DIRECTIONS
Show each line below that contains the word "Preparation". Case counts.

Start of RECORDS FOR THIS TASK

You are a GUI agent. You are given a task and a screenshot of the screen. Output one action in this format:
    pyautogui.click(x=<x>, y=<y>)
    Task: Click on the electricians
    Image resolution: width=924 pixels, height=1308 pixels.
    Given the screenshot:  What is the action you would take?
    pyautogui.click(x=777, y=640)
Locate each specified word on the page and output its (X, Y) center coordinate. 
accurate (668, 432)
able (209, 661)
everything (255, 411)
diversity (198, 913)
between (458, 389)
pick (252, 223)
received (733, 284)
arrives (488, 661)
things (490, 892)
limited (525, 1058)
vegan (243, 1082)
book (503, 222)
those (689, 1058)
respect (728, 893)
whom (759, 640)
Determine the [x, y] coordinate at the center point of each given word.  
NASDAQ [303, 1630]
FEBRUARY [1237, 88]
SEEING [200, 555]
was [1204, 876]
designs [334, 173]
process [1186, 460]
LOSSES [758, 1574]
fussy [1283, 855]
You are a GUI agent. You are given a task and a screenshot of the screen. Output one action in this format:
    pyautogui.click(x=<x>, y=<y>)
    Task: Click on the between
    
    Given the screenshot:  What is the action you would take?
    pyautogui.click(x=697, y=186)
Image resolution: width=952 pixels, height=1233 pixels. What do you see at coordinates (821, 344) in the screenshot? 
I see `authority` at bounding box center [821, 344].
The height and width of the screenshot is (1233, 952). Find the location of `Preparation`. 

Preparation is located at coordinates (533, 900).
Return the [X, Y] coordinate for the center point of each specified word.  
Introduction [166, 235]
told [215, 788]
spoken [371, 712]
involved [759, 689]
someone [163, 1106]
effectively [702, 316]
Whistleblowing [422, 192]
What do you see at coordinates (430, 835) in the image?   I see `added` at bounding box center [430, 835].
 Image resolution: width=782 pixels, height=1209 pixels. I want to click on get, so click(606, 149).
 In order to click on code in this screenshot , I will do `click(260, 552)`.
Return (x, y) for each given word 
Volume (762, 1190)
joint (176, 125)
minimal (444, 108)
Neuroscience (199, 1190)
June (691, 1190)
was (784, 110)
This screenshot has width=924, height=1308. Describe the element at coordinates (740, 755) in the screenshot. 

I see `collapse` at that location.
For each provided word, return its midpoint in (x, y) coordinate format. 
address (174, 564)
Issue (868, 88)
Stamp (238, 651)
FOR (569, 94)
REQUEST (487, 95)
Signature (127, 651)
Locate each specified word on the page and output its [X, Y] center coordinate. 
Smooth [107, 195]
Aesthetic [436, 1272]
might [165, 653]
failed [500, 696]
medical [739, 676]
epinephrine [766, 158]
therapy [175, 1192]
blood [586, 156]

End of RECORDS FOR THIS TASK

EXPECTED OUTPUT
The height and width of the screenshot is (1233, 952). Find the location of `Preparation`. 
Preparation is located at coordinates (533, 900).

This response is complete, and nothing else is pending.